Bond indexes drop with ease in supply, post-election calm.

Relief from the heavy burden of supply and greater confidence about a Clinton presidency helped end a month-long rise in municipal bond yields, as The Bond Buyer's indexes moved lower this week.

The 20-bond and 11 -bond indexes of general obligation yields both fell 11 basis points, to 6.51% and 6.42%, respectively, from 6.62% and 6.53%.

The 30-year revenue bond index was also down 11 basis points, to 6.70% from 6.81% last week.

The Bond Buyer's daily Municipal Bond Index's average yield to maturity declined 15 basis points, to 6.55% from 6.70%.

A slowdown in supply was the primary technical reason for the municipal market's price rebound. Although The Bond Buyer's 30-day visible supply of upcoming issues remains relatively high - between $5.71 billion and $6.36 billion this week - it has declined significantly from the $7.76 billion daily average for October.

"Supply has turned around dramatically." a market analyst said. "Before, we not only had an ample calendar of new issues, but sizable mutual fund selling before Oct. 31. Also, the market had been pricing to a higher rate in expectations of a Clinton win."

Since then, the analyst explained, new-issue supply has declined, the funds have returned to the market as buyers, and traders and analysts now believe the Clinton administration will raise marginal tax rates for wealthier individuals, which would give tax-exempt municipal bonds an additional edge.

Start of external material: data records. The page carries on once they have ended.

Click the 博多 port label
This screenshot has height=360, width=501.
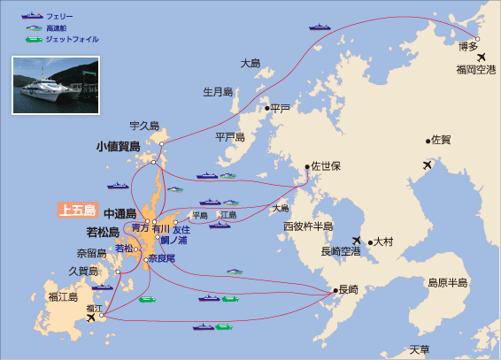tap(469, 47)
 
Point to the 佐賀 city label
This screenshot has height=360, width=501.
tap(440, 140)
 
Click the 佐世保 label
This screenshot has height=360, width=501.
tap(325, 165)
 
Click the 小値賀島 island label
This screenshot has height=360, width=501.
tap(119, 146)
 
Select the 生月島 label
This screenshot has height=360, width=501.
tap(217, 91)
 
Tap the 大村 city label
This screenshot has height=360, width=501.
tap(383, 241)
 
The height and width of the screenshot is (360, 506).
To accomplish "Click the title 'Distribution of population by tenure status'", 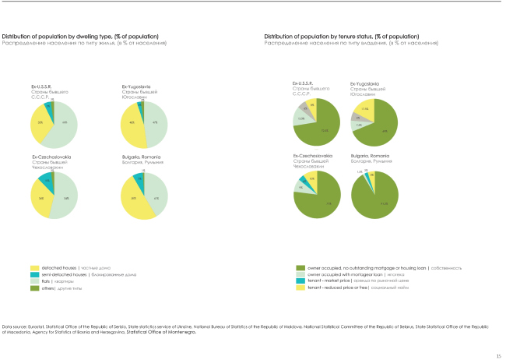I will point(336,37).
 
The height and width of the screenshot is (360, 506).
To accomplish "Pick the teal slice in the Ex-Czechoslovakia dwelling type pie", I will point(46,182).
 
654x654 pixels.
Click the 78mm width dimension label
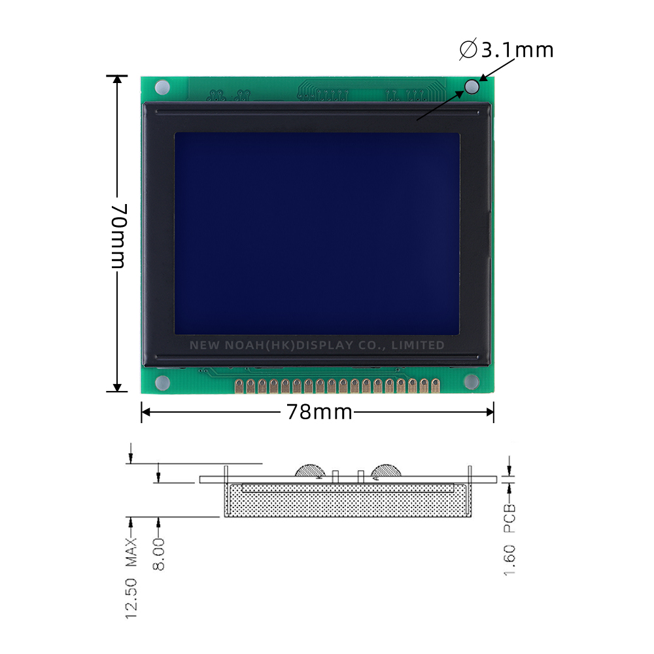pos(318,413)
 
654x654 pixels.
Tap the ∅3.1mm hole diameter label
pos(507,50)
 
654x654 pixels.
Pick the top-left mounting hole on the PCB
pos(162,86)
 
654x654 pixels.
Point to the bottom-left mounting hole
pos(162,382)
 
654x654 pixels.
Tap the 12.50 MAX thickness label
pos(132,578)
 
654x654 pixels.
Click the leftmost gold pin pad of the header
pos(239,385)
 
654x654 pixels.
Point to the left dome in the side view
pos(309,470)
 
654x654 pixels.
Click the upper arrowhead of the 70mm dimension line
pos(117,80)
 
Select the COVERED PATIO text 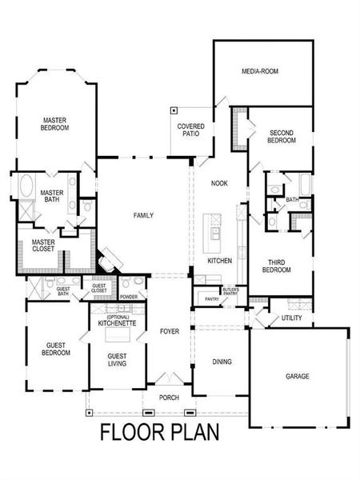(190, 130)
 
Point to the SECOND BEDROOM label (282, 136)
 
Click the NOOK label (219, 183)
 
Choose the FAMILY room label (143, 215)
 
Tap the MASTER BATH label (52, 197)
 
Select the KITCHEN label (219, 261)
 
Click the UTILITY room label (291, 318)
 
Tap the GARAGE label (298, 375)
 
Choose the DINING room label (222, 362)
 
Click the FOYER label (169, 330)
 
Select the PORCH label (169, 398)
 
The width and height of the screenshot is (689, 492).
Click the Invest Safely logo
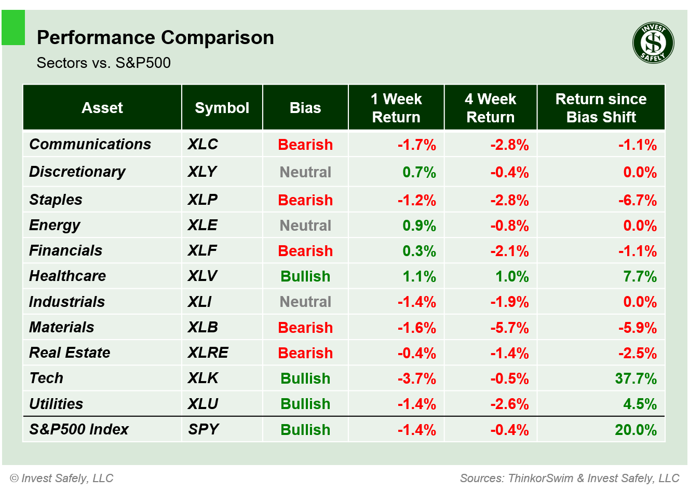click(653, 43)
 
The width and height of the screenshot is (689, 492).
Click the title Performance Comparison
click(155, 38)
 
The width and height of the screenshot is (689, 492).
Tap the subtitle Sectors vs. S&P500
click(104, 63)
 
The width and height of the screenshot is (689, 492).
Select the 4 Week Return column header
click(490, 108)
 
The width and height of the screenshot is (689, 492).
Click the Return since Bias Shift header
click(601, 108)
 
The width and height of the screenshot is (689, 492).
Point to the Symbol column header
click(222, 108)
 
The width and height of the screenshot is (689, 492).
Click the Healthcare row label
click(67, 276)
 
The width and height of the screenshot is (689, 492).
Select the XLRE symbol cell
click(208, 353)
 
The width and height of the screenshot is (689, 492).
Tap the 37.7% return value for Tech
click(636, 378)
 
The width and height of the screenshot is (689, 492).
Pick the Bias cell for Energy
click(305, 226)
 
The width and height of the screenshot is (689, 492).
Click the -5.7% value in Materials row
click(509, 328)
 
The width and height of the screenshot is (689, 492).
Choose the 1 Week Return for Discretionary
click(419, 172)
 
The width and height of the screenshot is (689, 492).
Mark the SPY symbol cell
click(204, 429)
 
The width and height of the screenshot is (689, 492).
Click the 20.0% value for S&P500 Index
click(636, 430)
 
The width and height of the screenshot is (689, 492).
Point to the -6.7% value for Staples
click(637, 200)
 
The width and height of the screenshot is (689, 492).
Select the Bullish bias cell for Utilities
click(305, 404)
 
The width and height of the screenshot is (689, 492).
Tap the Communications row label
click(90, 144)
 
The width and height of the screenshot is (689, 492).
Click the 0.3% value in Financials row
click(419, 251)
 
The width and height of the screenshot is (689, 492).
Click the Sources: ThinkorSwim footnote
click(570, 478)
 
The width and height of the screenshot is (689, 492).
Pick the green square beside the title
click(13, 27)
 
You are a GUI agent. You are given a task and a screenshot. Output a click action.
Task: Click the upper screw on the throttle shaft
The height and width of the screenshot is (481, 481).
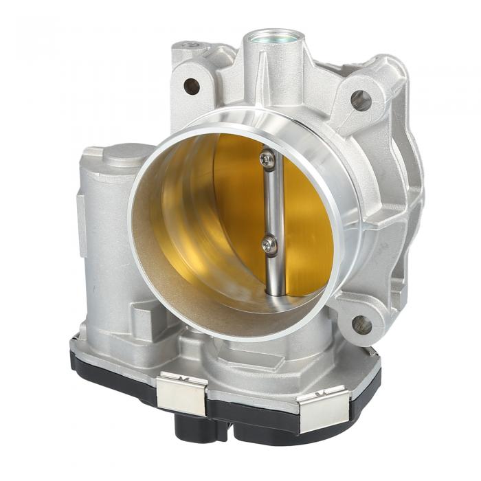pyautogui.click(x=267, y=160)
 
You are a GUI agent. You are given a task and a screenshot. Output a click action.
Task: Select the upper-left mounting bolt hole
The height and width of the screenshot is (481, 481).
pyautogui.click(x=192, y=86)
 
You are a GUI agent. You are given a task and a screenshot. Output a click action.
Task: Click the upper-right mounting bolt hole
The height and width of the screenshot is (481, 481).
pyautogui.click(x=361, y=100)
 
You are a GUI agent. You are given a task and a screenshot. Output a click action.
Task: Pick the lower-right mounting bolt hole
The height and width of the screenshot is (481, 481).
pyautogui.click(x=362, y=324)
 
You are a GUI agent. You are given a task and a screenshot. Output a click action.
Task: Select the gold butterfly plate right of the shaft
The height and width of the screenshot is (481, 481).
pyautogui.click(x=306, y=206)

"With everything factored in," the analyst said, "some measures have the market 15 to 20 basis points stronger."

Dealers were able to clean out some of their inventory this week. Standard & Poor Corp.'s The Blue List, which charts inventories of unsold bonds, fell to $1.32 billion yesterday, down $510 million from last Friday's $1.83 billion and the smallest total since Oct. 13, when it was $1.26 billion.

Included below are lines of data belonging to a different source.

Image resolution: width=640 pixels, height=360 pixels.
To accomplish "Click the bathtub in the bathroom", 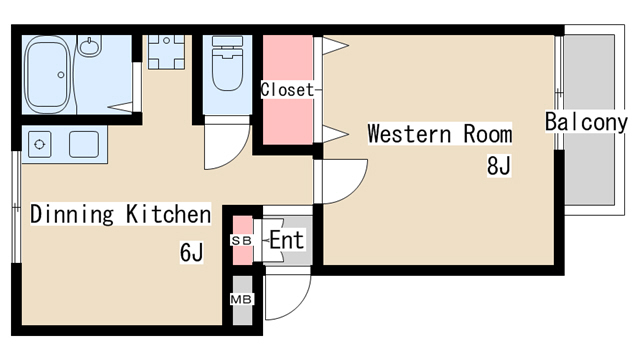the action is click(x=48, y=74).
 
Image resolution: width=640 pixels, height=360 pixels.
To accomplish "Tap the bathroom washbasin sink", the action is click(x=89, y=45).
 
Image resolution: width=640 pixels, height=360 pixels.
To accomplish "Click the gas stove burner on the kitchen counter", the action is click(x=40, y=144).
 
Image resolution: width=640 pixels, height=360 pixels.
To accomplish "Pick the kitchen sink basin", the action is click(x=84, y=144).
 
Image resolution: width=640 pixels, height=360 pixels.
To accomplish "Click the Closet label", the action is click(x=288, y=90).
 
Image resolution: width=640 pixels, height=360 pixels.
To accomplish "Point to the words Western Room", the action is click(x=440, y=133).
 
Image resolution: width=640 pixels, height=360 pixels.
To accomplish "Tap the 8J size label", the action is click(x=499, y=166).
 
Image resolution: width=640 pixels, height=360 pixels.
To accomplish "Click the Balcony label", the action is click(x=586, y=122).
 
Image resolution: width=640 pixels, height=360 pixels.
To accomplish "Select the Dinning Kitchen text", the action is click(x=120, y=213).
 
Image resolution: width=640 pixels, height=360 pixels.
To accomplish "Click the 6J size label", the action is click(x=191, y=252).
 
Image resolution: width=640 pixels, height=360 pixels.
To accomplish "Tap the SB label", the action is click(x=242, y=241).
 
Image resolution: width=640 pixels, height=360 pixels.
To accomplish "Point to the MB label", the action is click(x=242, y=300).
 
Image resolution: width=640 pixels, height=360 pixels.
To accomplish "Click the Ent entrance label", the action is click(x=287, y=240).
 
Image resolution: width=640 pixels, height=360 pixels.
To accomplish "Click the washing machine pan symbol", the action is click(x=166, y=52).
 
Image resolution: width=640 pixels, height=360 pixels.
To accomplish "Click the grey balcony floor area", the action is click(x=589, y=120).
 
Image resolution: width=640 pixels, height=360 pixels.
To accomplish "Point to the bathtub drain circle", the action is click(x=61, y=75).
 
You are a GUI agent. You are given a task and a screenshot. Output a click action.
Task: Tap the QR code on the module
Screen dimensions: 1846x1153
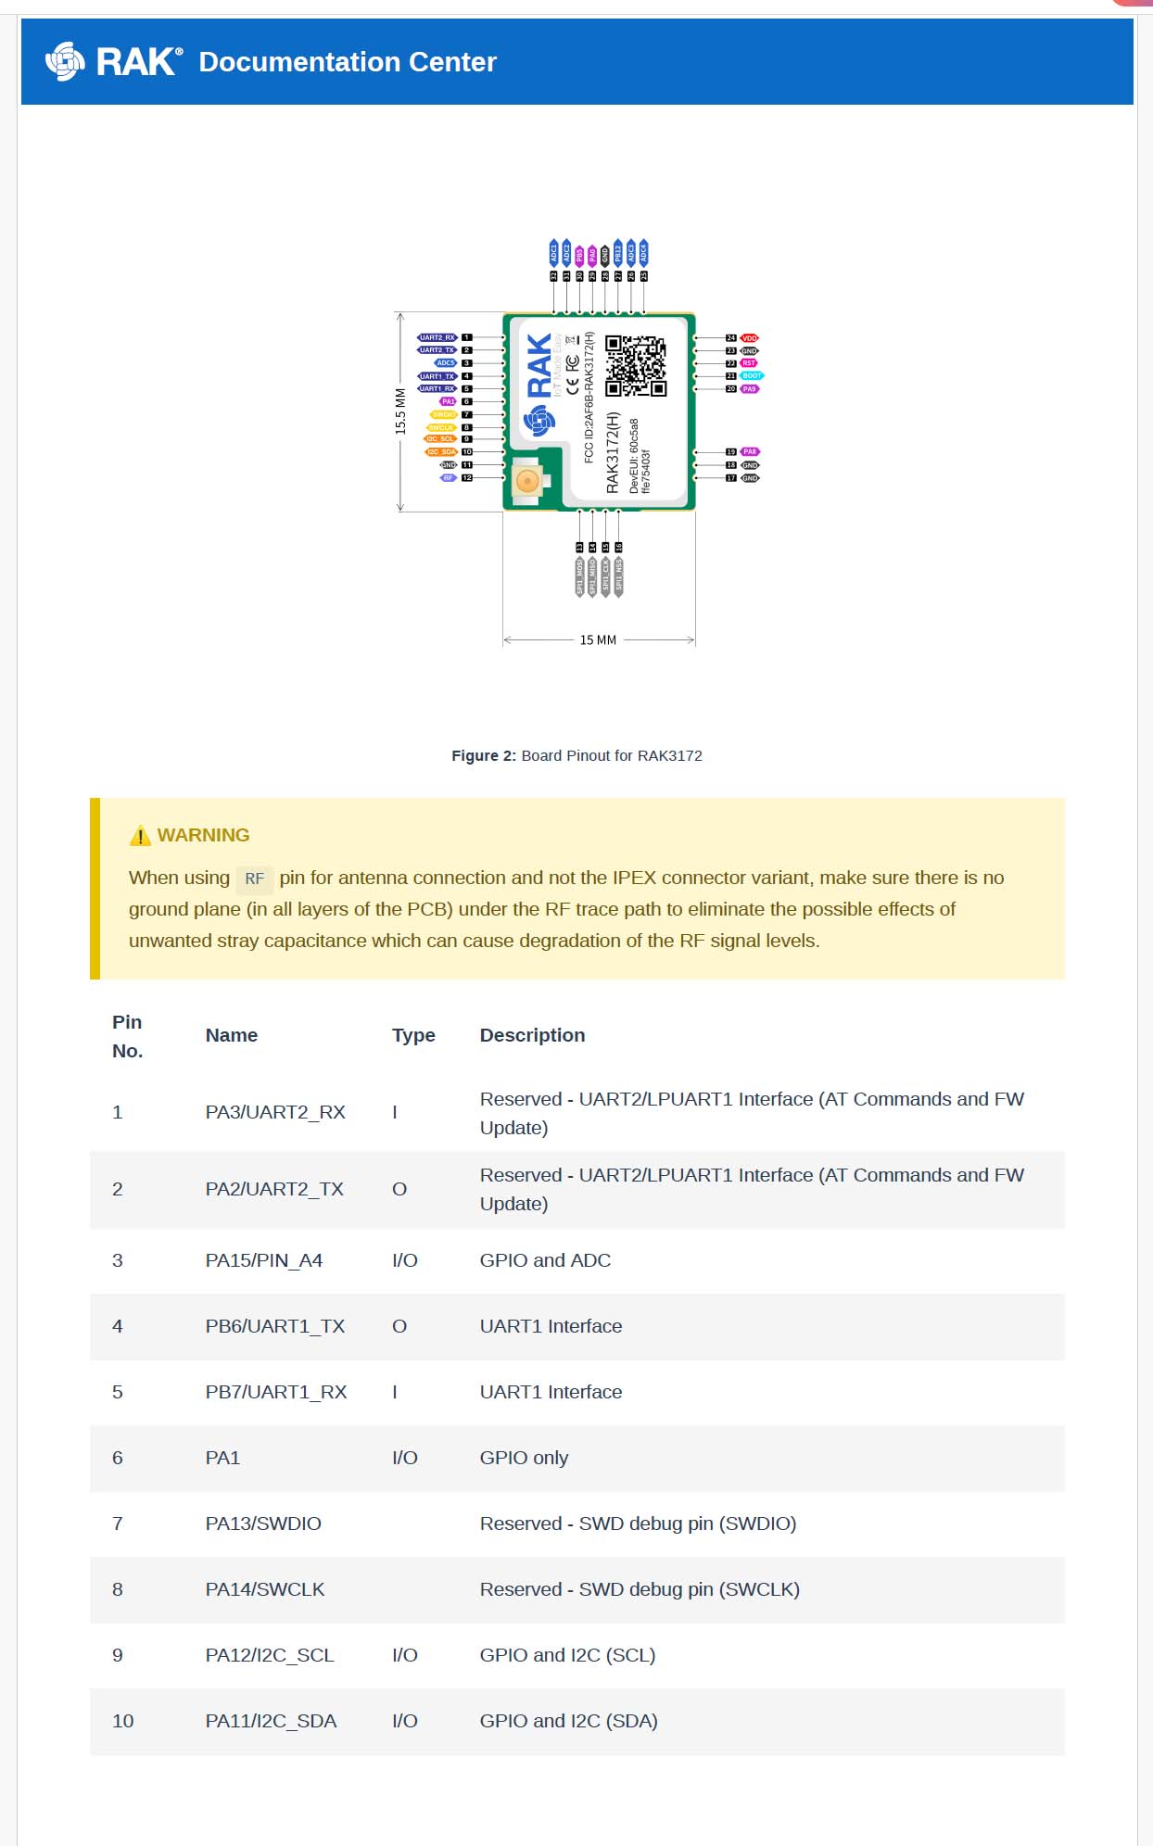tap(635, 366)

Fundamentals also helped strengthen the market this week. The Federal Reserve Board's 'beige book" report said the nation remains stuck in a weak and waffling growth pattern, with manufacturing particularly anemic. The report says there was economic improvement in the South, Midwest, and New England, and mixed performance in the West and lower Northeast during early autumn.

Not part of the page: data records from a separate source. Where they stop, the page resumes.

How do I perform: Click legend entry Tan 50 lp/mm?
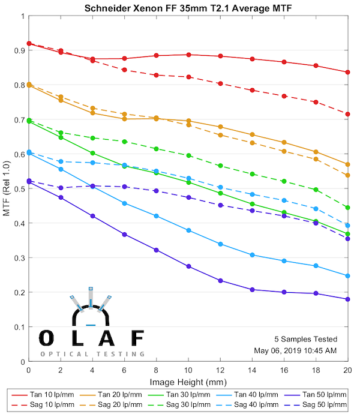click(x=323, y=394)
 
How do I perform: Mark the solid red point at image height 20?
click(x=348, y=72)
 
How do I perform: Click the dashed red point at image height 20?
click(x=348, y=114)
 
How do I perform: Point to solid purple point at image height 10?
click(x=188, y=266)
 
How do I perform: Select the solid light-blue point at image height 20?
click(x=348, y=276)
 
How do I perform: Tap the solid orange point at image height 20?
click(x=348, y=164)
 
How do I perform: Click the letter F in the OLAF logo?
click(x=138, y=338)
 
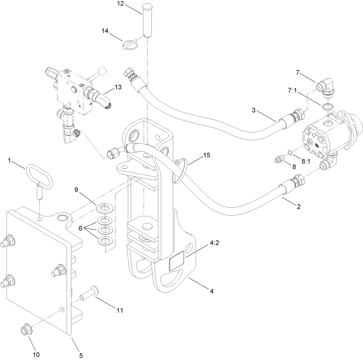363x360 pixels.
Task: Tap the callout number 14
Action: point(105,31)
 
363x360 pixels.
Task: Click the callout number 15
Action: point(206,155)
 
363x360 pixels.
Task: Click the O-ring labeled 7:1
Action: point(325,107)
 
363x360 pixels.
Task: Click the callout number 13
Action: point(118,87)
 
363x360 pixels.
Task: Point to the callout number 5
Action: point(81,355)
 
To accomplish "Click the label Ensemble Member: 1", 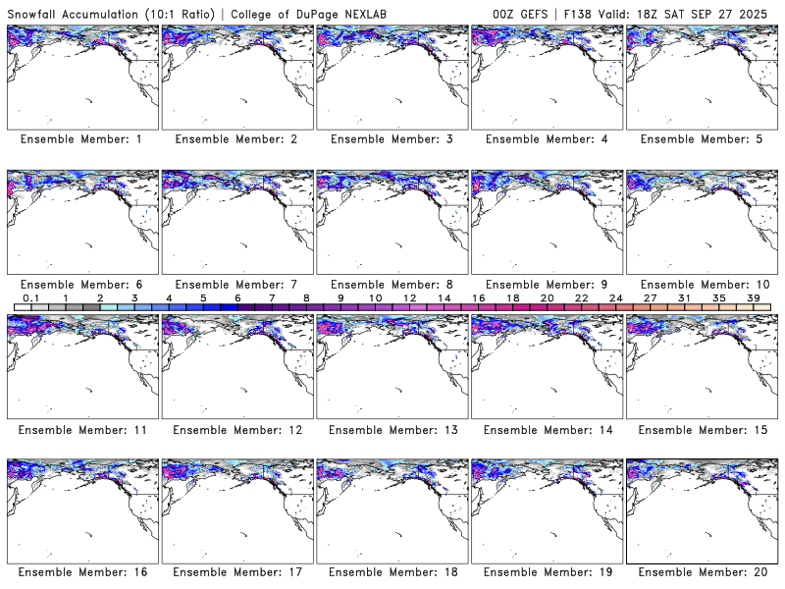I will click(81, 139).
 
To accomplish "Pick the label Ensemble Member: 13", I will click(391, 430).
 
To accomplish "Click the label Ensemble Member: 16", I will click(81, 571).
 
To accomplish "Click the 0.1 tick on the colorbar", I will click(30, 297).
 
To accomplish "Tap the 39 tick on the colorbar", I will click(754, 297).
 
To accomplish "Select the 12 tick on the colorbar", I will click(409, 297).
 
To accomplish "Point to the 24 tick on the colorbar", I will click(615, 297).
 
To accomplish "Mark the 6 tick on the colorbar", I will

In the U.S. Treasury market, uncertainty over the elections was replaced by concern about today's unemployment report for October and next week's refunding auctions. This moved governments in the opposite direction from municipals, as the bellwether 30-year Treasury bond's yield rose nine basis points, to 7.68% from 7.59%.

The Bond Buyer's one-year note index was unchanged from a week ago at 2.91%.